In “Preliminary Remarks on Querelle,” Fassbinder outlines his approach to Jean Genet’s Querelle de Brest emphasizing the necessity of engaging with the novel’s radical subjectivity and mythological dimensions rather than attempting its literal adaptation into a film. Querelle (1982), Fassbinder’s final film, completed shortly before his death, reflects this vision through its stylized, theatrical landscapes and heightened performances translating Genet’s themes of homoerotic desire, betrayal, and power into a distinct cinematic language. “Preliminary Remarks on Querelle” was originally published in German as “Vorläufige Bemerkungen zu Querelle” in Die Anarchie der Phantasie: Gespräche und Interviews, edited by Michael Töteberg, Fischer Taschenbuch Verlag, 1986. It was later translated into English by A. S. Wensinger and Richard Wood and published in The Anarchy of the Imagination: Interviews, Essays, Notes, edited by Michael Töteberg and Leo A. Lensing, Johns Hopkins University Press, 1992.

Category
Film
Subject
Film, Queer Art & Theory

Rainer Werner Fassbinder (1945–1982) was a German filmmaker, playwright, and actor central to the New German Cinema movement.

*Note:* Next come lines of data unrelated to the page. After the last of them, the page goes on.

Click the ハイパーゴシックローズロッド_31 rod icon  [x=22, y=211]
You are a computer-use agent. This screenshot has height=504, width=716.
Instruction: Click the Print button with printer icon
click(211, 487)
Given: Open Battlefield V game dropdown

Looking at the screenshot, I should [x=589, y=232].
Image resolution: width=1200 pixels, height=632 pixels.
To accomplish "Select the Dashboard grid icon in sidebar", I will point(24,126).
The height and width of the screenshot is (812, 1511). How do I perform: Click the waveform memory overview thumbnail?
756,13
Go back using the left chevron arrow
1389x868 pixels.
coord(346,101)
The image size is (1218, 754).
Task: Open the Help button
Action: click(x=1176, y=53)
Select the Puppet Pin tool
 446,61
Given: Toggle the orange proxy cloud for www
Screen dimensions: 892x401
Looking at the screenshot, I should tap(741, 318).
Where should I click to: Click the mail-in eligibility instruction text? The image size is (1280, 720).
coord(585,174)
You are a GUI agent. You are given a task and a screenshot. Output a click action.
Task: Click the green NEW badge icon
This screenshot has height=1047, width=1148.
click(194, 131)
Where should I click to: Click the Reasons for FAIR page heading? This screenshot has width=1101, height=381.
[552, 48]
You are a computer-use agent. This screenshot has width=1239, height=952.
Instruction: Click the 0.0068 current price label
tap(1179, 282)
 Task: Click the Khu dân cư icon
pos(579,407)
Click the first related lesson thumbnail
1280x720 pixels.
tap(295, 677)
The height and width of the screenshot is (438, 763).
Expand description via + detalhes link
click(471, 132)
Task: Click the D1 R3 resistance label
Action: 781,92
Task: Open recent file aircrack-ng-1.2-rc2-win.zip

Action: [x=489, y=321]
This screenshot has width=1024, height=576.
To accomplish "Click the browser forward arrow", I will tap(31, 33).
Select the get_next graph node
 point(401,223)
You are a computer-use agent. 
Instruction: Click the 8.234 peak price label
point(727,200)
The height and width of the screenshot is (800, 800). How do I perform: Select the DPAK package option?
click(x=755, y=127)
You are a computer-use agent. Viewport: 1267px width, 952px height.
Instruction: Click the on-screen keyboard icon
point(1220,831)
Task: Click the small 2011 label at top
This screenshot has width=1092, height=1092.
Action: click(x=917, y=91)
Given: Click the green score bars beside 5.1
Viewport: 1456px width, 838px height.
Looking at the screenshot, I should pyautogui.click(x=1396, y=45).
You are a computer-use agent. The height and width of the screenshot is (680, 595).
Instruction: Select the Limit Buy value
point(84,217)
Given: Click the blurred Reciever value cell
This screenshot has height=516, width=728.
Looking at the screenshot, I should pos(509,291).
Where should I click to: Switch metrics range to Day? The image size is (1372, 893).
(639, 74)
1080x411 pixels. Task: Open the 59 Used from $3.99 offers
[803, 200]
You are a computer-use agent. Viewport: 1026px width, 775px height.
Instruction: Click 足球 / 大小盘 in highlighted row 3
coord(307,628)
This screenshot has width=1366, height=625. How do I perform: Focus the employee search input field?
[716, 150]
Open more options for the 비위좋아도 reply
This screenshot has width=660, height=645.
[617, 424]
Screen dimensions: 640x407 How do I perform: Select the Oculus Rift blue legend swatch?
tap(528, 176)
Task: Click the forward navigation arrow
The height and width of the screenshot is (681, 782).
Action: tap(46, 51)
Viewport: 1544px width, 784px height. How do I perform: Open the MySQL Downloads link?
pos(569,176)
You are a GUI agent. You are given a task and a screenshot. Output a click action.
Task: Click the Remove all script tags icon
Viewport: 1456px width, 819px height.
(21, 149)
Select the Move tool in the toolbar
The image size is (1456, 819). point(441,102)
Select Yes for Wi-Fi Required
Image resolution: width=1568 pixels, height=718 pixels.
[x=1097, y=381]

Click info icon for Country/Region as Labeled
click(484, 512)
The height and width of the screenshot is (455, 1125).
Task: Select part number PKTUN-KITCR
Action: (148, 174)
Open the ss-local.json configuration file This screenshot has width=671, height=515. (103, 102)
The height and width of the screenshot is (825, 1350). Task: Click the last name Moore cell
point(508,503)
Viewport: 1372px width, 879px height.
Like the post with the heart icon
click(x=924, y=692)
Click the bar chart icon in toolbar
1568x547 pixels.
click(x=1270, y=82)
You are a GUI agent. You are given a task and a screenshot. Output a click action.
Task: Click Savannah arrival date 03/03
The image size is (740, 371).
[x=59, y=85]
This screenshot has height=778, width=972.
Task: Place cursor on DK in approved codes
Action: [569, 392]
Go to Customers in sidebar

Over the course of less than 15 years, he directed more than 40 films, including The Marriage of Maria Braun (1979), Berlin Alexanderplatz (1980), and Querelle (1982). Fassbinder’s work examined themes of power, love, and alienation, offering incisive critiques of post-war German society. Open about his sexuality, he depicted queer relationships and desires with complexity in films such as Fox and His Friends (1975) and Querelle, often exploring the intersections of love, exploitation, and identity. Fassbinder collaborated closely with a repertory ensemble of actors and technicians and maintained an extraordinary pace of production before his death in 1982 at the age of 37.